━━━ SOURCE DATA ━━━

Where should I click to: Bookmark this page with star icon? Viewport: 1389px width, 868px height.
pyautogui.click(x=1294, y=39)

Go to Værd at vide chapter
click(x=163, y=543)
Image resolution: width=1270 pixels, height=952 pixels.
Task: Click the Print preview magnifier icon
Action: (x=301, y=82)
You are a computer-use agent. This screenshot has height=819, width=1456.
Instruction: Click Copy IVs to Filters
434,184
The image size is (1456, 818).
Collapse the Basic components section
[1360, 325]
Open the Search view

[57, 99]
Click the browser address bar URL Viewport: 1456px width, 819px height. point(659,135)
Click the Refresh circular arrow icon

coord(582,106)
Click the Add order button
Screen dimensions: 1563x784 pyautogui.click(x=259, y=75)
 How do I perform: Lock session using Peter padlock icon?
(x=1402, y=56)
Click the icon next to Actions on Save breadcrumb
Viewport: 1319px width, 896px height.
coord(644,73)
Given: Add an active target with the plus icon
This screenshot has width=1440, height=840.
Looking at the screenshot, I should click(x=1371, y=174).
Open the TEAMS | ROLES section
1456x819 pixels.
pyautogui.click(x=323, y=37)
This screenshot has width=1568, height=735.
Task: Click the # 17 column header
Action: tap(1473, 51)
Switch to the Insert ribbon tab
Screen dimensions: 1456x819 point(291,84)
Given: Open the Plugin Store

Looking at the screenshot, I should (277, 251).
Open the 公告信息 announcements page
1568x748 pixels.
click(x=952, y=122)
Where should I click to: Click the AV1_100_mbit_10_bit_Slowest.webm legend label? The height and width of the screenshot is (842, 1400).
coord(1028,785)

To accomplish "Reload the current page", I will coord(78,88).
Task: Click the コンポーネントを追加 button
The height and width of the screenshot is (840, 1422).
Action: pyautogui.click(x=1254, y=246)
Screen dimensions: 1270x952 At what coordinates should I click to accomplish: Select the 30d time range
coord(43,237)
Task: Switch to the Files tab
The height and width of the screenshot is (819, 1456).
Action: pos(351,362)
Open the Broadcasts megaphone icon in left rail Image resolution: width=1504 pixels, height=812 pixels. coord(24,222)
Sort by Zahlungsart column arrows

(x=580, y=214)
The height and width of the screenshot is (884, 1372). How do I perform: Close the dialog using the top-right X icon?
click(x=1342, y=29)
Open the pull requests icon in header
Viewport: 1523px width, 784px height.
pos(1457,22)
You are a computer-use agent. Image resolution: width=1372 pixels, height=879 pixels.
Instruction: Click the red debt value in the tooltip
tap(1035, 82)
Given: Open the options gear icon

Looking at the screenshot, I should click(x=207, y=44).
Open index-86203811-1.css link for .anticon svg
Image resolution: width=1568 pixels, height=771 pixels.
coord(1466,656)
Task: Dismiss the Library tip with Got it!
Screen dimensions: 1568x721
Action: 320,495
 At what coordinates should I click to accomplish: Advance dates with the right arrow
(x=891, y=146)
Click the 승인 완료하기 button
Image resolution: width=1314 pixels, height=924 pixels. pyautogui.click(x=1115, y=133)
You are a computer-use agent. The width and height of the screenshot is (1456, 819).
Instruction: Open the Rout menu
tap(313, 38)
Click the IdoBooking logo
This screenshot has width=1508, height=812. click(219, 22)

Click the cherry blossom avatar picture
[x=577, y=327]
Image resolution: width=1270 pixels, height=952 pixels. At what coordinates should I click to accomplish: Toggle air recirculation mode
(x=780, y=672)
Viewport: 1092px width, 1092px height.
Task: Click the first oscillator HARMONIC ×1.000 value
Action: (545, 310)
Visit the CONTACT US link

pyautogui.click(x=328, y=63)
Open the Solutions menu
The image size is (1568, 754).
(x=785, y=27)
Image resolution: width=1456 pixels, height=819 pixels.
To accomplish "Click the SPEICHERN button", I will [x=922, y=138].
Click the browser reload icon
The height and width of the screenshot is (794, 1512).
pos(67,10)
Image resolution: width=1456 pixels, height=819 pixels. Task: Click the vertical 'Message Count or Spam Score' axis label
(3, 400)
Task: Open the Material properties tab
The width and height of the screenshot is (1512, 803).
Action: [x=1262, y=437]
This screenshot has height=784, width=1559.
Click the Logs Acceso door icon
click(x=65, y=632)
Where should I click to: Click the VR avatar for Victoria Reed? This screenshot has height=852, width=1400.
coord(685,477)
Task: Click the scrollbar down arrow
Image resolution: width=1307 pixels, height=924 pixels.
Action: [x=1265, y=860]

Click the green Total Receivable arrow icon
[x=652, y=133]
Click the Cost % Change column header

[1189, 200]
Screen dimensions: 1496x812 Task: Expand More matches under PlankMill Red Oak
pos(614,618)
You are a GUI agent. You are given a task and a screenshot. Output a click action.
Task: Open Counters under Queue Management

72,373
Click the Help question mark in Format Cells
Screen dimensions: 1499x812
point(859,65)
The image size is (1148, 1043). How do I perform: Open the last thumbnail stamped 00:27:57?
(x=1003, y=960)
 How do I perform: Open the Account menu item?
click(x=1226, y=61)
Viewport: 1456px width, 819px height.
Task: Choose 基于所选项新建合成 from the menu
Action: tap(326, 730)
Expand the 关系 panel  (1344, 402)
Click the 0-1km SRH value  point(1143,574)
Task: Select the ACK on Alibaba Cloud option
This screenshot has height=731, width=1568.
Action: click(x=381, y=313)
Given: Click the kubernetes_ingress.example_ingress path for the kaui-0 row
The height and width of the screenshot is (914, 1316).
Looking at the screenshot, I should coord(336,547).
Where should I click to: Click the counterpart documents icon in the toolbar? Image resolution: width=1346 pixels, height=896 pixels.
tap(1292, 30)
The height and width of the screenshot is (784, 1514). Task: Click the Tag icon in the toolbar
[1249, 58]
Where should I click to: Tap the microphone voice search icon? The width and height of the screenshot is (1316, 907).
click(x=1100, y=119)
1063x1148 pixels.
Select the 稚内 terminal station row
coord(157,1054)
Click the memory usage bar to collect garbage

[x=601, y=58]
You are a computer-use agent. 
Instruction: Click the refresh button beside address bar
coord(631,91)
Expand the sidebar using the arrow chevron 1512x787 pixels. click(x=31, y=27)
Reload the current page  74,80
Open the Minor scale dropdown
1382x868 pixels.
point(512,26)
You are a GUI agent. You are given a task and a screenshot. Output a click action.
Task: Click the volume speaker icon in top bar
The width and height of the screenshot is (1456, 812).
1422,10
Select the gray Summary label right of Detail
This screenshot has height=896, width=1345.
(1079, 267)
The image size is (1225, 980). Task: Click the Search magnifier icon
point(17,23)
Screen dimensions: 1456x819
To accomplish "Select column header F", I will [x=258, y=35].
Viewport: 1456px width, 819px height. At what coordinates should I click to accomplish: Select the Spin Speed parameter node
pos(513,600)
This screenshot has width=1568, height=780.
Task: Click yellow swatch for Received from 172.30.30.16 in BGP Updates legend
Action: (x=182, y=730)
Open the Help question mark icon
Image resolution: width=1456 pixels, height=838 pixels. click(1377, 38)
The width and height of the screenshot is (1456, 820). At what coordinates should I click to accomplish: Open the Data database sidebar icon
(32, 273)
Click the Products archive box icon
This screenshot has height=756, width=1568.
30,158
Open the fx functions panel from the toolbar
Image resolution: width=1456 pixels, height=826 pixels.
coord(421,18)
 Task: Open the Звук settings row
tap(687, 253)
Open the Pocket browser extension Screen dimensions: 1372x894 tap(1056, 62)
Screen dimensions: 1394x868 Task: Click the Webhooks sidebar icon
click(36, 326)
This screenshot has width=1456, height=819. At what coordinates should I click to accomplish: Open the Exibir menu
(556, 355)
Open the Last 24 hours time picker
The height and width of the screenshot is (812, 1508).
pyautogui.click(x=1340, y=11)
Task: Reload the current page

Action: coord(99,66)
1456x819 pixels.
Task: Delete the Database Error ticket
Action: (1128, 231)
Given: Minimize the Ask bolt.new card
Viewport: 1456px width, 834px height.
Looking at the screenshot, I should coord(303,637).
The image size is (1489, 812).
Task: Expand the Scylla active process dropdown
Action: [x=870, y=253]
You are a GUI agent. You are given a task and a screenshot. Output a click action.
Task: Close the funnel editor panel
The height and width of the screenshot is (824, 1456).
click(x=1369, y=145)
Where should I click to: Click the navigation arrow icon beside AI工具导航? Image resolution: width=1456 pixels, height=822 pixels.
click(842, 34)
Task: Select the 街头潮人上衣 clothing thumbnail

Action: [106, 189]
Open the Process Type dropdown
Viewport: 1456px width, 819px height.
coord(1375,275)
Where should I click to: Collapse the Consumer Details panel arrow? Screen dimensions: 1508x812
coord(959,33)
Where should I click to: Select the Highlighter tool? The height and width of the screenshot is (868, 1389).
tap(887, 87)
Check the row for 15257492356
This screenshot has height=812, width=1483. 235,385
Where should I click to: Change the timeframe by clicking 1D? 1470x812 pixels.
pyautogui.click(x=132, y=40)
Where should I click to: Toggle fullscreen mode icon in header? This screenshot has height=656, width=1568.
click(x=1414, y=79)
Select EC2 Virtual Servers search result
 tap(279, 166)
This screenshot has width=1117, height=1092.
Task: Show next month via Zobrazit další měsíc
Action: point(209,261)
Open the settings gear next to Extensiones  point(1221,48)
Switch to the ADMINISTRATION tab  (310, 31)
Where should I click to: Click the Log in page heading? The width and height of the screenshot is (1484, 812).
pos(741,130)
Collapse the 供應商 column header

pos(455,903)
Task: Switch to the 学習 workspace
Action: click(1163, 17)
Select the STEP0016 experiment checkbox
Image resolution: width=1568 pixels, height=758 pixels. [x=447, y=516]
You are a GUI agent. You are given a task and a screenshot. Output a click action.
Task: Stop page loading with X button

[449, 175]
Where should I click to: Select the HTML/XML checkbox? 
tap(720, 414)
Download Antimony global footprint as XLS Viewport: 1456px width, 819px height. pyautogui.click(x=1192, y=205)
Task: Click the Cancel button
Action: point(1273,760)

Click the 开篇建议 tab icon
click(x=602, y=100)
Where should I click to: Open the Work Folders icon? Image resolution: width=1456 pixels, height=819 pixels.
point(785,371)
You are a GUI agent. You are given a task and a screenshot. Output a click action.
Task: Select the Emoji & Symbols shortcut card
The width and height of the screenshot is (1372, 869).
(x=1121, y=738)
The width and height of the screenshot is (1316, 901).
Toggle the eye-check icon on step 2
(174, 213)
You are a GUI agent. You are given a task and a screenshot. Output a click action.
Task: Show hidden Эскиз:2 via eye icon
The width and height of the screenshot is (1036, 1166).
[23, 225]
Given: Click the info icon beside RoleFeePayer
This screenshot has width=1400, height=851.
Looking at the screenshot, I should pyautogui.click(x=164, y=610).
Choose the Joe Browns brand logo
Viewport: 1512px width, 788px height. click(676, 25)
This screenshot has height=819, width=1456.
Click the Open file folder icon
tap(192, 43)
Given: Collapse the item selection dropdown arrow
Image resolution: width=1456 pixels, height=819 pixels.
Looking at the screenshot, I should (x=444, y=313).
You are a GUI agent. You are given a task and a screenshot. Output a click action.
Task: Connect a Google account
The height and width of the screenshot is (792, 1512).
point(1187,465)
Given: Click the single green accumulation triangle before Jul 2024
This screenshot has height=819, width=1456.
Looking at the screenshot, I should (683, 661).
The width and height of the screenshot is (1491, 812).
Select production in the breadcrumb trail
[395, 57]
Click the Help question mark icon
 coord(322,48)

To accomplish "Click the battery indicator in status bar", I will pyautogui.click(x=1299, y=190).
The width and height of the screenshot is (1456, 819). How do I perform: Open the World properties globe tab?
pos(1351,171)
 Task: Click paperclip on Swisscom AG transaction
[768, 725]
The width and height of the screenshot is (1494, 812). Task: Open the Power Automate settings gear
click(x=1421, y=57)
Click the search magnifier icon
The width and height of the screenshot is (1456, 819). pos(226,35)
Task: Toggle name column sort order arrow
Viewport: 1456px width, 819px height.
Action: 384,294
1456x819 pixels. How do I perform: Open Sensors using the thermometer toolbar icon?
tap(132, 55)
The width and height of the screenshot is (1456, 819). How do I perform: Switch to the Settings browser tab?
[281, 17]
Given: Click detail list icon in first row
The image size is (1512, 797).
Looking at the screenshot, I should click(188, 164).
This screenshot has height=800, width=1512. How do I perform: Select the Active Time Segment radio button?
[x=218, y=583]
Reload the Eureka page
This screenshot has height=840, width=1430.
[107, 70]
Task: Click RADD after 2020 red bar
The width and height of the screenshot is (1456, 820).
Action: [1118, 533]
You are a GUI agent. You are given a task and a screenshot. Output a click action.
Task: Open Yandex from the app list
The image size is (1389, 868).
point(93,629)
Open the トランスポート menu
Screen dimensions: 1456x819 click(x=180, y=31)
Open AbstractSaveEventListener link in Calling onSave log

━━━

**YOUR ASSIGNMENT**: If the string "computer" appears in a line of the entries, report the line.

**EXERCISE RESPONSE**:
You are a computer-use agent. This screenshot has height=819, width=1456.
You are a computer-use agent. Image resolution: width=1372 pixels, height=879 pixels.
You are a computer-use agent. The width and height of the screenshot is (1456, 819).
You are a computer-use agent. 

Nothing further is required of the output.